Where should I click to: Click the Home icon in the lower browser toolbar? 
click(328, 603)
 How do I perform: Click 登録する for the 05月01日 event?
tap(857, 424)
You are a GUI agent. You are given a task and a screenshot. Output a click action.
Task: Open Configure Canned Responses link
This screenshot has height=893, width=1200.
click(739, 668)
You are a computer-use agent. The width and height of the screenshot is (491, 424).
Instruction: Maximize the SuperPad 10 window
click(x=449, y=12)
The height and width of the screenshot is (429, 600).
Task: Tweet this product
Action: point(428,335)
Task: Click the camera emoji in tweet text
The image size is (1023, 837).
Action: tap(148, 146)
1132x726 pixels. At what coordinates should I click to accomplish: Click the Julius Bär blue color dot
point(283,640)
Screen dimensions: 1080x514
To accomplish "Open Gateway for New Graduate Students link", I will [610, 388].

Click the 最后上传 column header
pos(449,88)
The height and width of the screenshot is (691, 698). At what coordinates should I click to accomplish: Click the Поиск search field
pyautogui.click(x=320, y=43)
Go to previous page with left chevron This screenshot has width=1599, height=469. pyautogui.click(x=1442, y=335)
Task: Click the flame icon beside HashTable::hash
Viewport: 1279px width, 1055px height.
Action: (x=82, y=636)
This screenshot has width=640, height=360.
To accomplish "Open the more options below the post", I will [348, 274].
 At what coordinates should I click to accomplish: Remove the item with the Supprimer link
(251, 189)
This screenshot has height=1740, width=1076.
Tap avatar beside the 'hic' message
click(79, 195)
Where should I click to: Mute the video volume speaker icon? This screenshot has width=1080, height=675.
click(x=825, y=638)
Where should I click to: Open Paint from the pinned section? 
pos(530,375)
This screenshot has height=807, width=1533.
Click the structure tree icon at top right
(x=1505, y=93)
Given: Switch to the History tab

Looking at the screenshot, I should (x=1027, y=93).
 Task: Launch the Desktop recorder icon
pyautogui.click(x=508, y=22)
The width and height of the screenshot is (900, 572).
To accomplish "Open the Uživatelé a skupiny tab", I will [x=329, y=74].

EXERCISE PROMPT
Look through the listing, and copy each line in which the string "will" turns up.

TASK OUTPUT
To accomplish "Open Gateway for New Graduate Students link", I will [610, 388].
To accomplish "Open the more options below the post", I will [348, 274].
To accomplish "Open the Uživatelé a skupiny tab", I will [x=329, y=74].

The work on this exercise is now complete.